** BEGIN Extracted information **
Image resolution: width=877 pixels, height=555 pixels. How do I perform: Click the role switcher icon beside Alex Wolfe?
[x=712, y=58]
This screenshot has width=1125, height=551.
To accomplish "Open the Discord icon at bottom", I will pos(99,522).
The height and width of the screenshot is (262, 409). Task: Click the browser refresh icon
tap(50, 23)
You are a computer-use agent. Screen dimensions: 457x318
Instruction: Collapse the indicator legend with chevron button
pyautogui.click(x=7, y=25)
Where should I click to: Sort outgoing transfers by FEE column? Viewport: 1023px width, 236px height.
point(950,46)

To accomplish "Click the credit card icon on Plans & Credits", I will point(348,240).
** END Extracted information **
** BEGIN Extracted information **
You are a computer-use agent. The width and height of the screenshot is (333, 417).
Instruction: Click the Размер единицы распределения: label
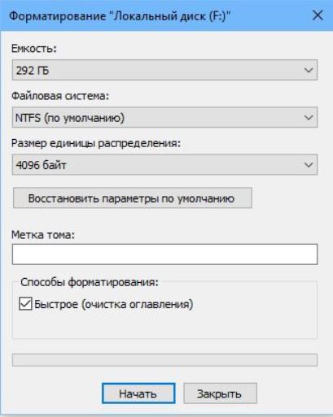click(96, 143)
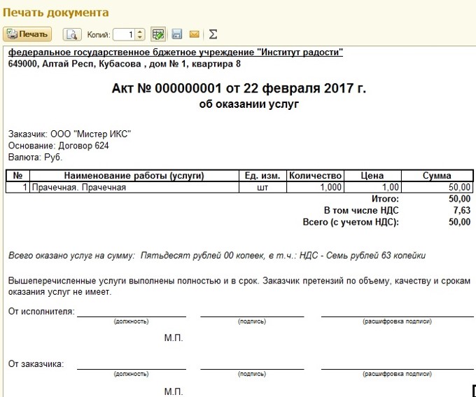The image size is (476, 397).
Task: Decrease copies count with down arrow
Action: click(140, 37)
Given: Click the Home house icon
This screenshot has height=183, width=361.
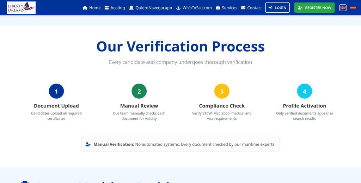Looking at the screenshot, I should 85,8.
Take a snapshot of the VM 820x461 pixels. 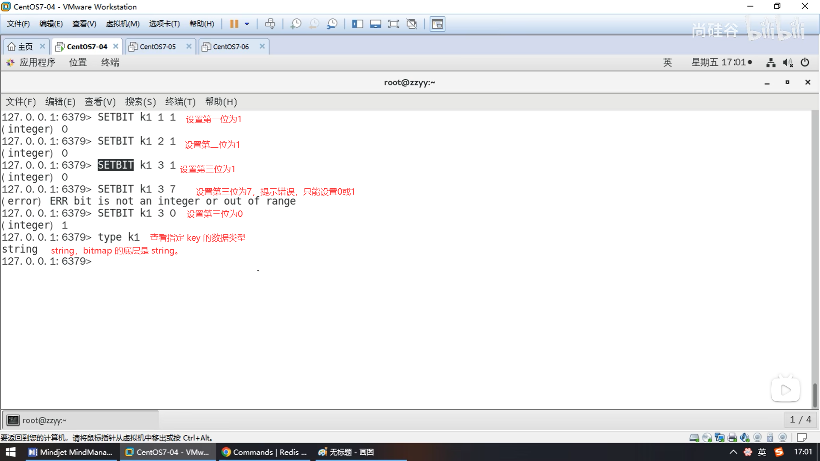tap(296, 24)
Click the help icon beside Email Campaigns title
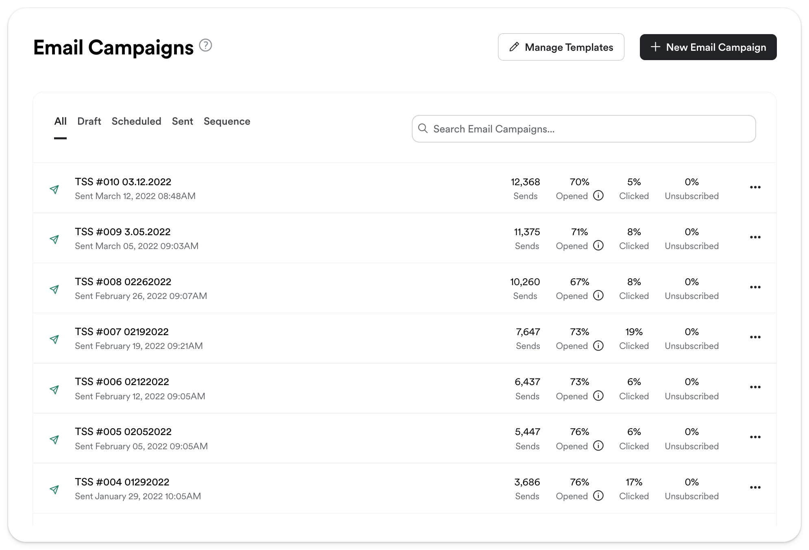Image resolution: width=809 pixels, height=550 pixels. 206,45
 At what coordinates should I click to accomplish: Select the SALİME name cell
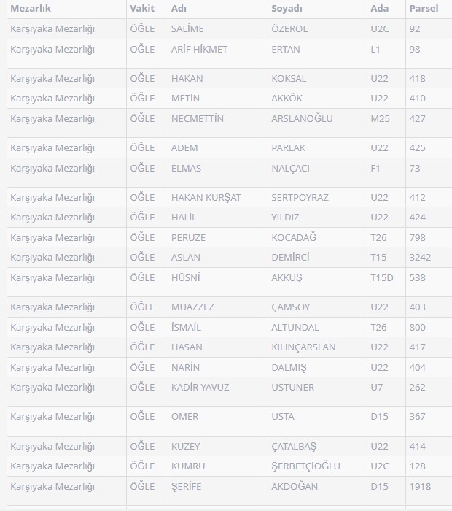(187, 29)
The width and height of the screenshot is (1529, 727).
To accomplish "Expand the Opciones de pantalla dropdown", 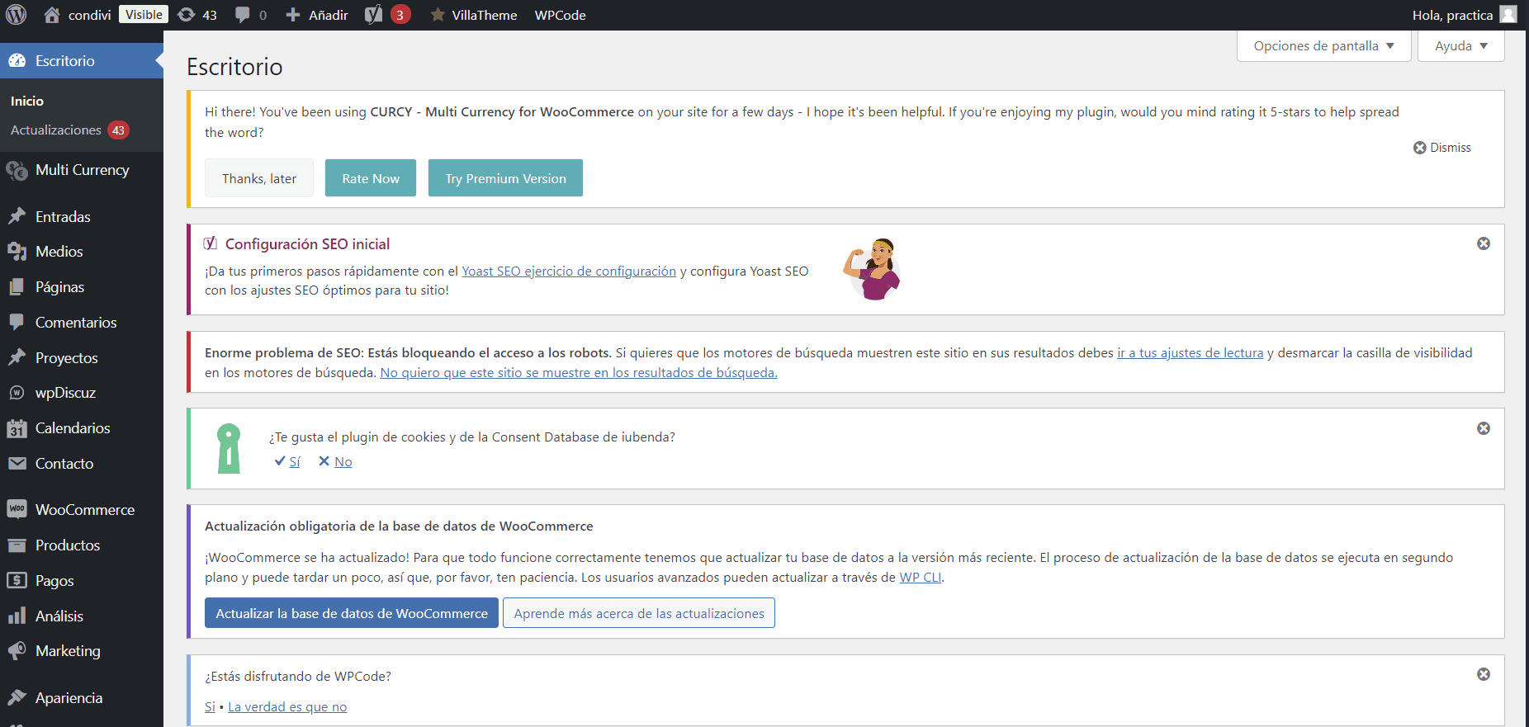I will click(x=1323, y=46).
** END Extracted information **
Rewrite the stretch from the line containing "Image resolution: width=877" through the line containing "point(950,46)" in full, requests included, and raise every coordinate in the answers by 73.

Image resolution: width=877 pixels, height=555 pixels. How do I perform: Click the role switcher icon beside Alex Wolfe?
[x=785, y=131]
This screenshot has width=1125, height=551.
To accomplish "Open the Discord icon at bottom", I will pos(172,595).
The height and width of the screenshot is (262, 409). Task: Click the browser refresh icon
tap(123, 96)
You are a computer-use agent. Screen dimensions: 457x318
Instruction: Collapse the indicator legend with chevron button
pyautogui.click(x=80, y=98)
Where should I click to: Sort outgoing transfers by FEE column? Viewport: 1023px width, 236px height.
point(1023,119)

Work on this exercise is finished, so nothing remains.